Auch in Italien kämpfte die Feuerwehr gegen Flammen. Die Einsatzkräfte sprachen von 530 Waldbrandeinsätzen am Dienstag. Mehr als die Hälfte davon gab es in Sizilien, Kalabrien und Apulien. Die Flammen loderten an Ständen, Ferienorten, in Wäldern und um Wohngebiete. Die Behörden stuften die gesamte Insel Sizilien in die höchste Brandrisikostufe ein. Zudem sagte sie für Palermo und Catania Hitzewellen mit Temperaturen um 40 Grad Celsius voraus.

Politische Debatten ausgebrochen

In allen drei Ländern sorgten die Brandkatastrophen für politische Debatten. Die linke Syriza-Partei von Ex-Regierungschef Alexis Tsipras warf dem konservativen Kabinett von Mitsotakis vor, trotz Expertenwarnungen vor einer extremen Brandgefahr durch die jüngste Hitzewelle keinerlei Präventivmaßnahmen getroffen zu haben. Die Regierung wies die Vorwürfe zurück.

In der Türkei gab es ähnliche Kritik. Von Beginn an wurde besonders in den sozialen Netzwerken Kritik an der Ausstattung der Einsatzkräfte laut. Es gebe zu wenige Löschflugzeuge und zu wenig Vorbereitung auf derartige Krisen. Laut dem türkischen Luftfahrtverband verfügt die Türkei über drei Löschflugzeuge und 17 Helikopter. Zum Vergleich: Griechenland verfügt über mehr als 40 Löschflugzeuge und 25 Hubschrauber.

Feuerwehrmänner bei einem Waldbrand nördlich von Athen
Reuters/Costas Baltas
Die Hitzewelle erschwert den Kampf gegen die Flammen gravierend

In Italien lenkten die Feuer die Aufmerksamkeit auf die Problematik der Brandstiftung. Obwohl die Strafen für Waldbrandstiftung in Italien sehr streng sind und eine Haftstrafe von vier bis zu zehn Jahren vorsehen, bleibt das Problem akut. Die meisten Brände werden aus bauspekulativen Gründen gelegt. Der italienische Zivilschutz sprach von einem „Geschäft mit dem Feuer“. Strenge Regeln verbieten zwar das Bauen auf abgebrannten Gebieten. Trotzdem bleiben wirtschaftliche Interessen ein Hauptgrund der neuen Brandwelle.

„Wahre Feuerstürme“

Umweltorganisationen wiesen angesichts der Brände auf die verheerenden Folgen der Klimakrise hin. In deren Zeiten erreiche das Ausmaß der Feuer eine neue Dimension, erklärte die Umweltschutzorganisation WWF. In Südeuropa würden seit 2017 immer häufiger „Megabrände beobachtet, die wahre Feuerstürme erzeugen“.

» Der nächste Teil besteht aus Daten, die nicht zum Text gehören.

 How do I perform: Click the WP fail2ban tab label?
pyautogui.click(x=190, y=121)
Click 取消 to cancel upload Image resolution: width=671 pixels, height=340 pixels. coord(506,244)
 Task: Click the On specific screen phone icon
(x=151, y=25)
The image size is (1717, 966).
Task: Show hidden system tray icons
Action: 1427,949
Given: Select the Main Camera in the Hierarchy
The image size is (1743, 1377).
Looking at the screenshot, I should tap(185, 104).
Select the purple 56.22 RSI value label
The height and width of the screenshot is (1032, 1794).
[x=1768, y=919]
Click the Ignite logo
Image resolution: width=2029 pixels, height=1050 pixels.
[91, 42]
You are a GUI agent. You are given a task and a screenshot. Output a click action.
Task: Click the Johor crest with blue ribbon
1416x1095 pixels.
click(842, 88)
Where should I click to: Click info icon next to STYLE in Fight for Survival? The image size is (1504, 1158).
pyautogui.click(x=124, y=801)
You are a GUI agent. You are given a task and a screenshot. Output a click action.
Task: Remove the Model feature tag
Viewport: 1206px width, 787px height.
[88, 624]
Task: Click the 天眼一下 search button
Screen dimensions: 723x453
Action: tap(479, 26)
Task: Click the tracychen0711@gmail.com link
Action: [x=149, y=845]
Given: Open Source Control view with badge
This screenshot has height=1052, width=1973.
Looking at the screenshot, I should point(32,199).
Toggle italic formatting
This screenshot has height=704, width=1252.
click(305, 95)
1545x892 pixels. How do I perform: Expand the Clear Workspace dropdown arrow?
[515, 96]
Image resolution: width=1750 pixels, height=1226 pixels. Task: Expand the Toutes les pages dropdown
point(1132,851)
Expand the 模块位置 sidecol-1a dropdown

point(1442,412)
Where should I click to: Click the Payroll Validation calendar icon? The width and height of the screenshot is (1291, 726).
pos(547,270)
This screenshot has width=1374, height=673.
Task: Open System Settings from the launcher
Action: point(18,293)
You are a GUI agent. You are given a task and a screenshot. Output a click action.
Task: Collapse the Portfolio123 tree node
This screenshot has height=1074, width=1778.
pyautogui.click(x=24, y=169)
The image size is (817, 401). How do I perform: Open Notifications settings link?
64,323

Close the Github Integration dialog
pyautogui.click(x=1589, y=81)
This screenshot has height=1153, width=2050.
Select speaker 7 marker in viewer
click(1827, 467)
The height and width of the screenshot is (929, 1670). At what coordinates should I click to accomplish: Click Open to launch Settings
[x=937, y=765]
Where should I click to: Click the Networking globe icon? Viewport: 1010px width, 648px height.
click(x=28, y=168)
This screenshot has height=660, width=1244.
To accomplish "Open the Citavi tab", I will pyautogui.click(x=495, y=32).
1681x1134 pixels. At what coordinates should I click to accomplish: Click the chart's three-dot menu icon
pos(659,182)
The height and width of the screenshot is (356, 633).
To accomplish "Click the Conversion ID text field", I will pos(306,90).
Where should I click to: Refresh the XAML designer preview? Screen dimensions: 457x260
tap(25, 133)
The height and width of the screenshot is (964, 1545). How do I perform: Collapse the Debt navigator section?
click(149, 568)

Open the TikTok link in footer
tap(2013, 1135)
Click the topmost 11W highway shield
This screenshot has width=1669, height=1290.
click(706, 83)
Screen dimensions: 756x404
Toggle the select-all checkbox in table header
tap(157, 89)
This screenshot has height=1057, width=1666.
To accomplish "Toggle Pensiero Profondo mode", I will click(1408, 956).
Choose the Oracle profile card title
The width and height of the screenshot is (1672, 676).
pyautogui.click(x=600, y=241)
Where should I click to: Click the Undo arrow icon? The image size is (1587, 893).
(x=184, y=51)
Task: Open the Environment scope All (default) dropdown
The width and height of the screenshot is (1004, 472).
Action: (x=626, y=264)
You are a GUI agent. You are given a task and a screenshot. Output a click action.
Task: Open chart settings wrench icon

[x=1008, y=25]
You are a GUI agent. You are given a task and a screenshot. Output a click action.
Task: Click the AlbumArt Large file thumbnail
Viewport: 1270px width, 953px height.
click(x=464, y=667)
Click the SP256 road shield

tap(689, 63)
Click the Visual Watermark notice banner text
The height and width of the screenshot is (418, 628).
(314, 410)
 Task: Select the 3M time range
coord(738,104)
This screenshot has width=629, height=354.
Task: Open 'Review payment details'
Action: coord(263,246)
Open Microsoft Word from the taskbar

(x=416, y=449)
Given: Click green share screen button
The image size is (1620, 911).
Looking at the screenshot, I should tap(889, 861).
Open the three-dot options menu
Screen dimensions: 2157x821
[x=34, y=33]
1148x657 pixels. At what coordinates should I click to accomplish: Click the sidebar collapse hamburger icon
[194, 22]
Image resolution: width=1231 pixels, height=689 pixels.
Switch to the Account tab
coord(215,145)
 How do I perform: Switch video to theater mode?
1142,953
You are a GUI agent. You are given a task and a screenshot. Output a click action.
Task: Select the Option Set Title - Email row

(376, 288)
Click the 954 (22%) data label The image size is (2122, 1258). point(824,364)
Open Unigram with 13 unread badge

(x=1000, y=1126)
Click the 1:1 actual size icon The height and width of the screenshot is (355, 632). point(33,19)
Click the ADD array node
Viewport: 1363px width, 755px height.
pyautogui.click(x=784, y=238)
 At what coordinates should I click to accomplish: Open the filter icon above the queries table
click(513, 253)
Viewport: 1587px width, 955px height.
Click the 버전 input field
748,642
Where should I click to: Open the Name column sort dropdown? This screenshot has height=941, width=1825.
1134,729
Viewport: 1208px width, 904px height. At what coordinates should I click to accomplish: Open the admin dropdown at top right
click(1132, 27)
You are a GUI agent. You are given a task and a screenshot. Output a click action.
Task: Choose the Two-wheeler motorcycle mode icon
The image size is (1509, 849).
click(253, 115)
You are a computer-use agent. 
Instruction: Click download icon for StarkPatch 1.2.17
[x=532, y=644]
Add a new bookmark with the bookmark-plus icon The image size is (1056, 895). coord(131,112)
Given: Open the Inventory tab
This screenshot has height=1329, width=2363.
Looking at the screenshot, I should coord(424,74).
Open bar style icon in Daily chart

Greenpeace in der Türkei machte neben dem Klimawandel auch fehlende Vorsichtsmaßnahmen als Grund für die verheerenden Brände aus. Die Natur werde nicht ausreichend geschützt, Land unkontrolliert genutzt und der Wald ausgebeutet. „Das hat eine Landschaft hinterlassen, die anfälliger für diese Feuer ist“, sagte Burcu Ünal von Greenpeace gegenüber der dpa. Die Hitzewelle in der Region soll noch zehn Tage anhalten.